On the horizon: DNA 'caps' offer target for heart drugs
Telomeres — tiny caps that protect the ends of chromosomes — were the focus of the 2009 Nobel Prize in Physiology or Medicine, which was shared by Elizabeth H. Blackburn of the University of California, San Francisco, Carol W. Greider of Johns Hopkins, and Harvard's Jack W. Szostak. Telomeres contain a unique sequence of DNA that protects chromosomes from unraveling and being broken apart, which would be catastrophic for cells. As cells age, telomeres shorten. But high activity of telomerase, a telomere-making enzyme, can stave off cell aging and decline. The discovery that telomeres act like biological clocks that tick off the years could someday influence the treatment of atherosclerosis, heart failure, and other cardiovascular conditions.
Several research groups have shown that people with cholesterol-clogged coronary arteries, victims of heart attacks, and those with heart failure have shorter telomeres than healthy people. It is possible that some people are born with shorter telomeres, predisposing them to cardiovascular disease as their heart and blood vessel cells age more quickly. It is also possible that shorter telomeres are a consequence of inflammation and other processes that cause cardiovascular disease.
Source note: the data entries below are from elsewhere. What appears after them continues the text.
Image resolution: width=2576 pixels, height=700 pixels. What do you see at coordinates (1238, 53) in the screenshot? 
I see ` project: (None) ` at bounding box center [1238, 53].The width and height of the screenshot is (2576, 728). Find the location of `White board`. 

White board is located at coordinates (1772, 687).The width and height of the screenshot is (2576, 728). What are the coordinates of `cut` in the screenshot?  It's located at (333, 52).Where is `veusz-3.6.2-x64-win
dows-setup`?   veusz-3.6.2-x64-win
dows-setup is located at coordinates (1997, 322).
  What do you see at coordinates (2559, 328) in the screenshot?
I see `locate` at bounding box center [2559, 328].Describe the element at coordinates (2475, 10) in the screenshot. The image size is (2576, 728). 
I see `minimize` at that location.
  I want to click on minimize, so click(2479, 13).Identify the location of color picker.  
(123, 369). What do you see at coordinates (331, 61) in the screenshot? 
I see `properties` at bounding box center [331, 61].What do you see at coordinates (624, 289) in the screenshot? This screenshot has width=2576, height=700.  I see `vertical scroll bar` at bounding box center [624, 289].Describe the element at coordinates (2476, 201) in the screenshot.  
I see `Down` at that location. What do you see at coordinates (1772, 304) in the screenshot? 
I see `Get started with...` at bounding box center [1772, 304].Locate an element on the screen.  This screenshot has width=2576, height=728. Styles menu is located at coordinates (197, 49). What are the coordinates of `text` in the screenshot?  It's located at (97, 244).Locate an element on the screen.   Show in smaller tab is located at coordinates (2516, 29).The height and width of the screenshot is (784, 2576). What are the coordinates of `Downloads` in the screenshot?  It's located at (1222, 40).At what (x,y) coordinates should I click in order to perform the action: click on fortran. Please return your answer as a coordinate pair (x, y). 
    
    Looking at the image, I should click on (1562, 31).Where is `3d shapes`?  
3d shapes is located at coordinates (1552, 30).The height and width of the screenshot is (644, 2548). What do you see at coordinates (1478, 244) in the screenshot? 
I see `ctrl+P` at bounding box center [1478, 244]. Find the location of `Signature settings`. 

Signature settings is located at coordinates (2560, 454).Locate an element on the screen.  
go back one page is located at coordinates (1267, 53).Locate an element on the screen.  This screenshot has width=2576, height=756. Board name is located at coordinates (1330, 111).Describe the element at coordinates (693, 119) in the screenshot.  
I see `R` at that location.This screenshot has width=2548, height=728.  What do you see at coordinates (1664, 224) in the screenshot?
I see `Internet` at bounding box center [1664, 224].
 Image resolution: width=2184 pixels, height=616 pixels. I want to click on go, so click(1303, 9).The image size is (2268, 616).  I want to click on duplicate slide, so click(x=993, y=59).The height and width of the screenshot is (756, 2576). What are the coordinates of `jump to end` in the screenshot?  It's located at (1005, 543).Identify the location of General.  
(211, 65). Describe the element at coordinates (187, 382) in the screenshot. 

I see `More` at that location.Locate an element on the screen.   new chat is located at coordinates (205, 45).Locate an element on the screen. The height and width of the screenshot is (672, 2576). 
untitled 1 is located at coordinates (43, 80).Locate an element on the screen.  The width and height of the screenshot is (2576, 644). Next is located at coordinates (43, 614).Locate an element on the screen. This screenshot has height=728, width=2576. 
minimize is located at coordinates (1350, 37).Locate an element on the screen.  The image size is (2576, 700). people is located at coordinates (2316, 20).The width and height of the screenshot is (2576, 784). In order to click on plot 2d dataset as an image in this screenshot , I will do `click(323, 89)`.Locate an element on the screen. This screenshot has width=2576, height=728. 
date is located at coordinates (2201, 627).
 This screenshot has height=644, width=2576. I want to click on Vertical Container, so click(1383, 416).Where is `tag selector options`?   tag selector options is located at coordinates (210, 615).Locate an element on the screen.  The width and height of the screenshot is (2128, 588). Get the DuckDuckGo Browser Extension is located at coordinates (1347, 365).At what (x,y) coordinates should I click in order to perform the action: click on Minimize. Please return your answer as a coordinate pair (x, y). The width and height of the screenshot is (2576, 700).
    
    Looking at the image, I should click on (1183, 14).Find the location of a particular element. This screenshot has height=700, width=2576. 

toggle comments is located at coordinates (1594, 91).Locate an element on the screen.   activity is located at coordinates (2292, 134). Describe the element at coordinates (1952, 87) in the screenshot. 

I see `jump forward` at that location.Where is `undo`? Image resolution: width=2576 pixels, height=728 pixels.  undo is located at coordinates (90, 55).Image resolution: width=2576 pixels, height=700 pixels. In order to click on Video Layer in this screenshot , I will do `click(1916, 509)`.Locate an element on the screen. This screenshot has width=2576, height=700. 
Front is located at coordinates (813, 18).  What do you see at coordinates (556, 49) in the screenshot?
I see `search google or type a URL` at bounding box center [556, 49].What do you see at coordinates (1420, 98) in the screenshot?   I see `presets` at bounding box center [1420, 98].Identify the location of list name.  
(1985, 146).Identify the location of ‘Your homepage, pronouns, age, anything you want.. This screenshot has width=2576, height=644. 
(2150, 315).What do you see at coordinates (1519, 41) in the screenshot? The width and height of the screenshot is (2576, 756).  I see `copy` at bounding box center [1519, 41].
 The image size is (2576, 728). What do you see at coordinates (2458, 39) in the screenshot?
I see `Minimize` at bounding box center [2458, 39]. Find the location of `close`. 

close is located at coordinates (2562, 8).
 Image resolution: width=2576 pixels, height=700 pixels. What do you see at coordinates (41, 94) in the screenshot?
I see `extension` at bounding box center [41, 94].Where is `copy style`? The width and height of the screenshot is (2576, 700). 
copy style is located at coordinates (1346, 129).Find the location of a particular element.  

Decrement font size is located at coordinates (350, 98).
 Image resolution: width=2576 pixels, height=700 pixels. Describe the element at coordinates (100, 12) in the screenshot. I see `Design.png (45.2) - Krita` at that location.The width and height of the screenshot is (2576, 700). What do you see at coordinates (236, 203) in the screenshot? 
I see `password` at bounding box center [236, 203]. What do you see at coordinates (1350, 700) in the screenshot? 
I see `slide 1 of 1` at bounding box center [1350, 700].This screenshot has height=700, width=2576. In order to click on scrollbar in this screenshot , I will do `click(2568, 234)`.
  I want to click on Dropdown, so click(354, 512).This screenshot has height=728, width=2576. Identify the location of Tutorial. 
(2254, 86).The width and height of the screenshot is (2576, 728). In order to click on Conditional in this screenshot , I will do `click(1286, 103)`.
Even before cause and effect have been established, the hunt is on for drugs or therapies that can protect telomeres, and thus keep heart and blood vessel cells young and strong. One study has shown that statins may do this. Others are looking at the possibility of using drugs or gene therapy to increase the activity of telomerase and thus protect these structures. Such therapies would be unexpected fruits of the Nobel Prize winners' work.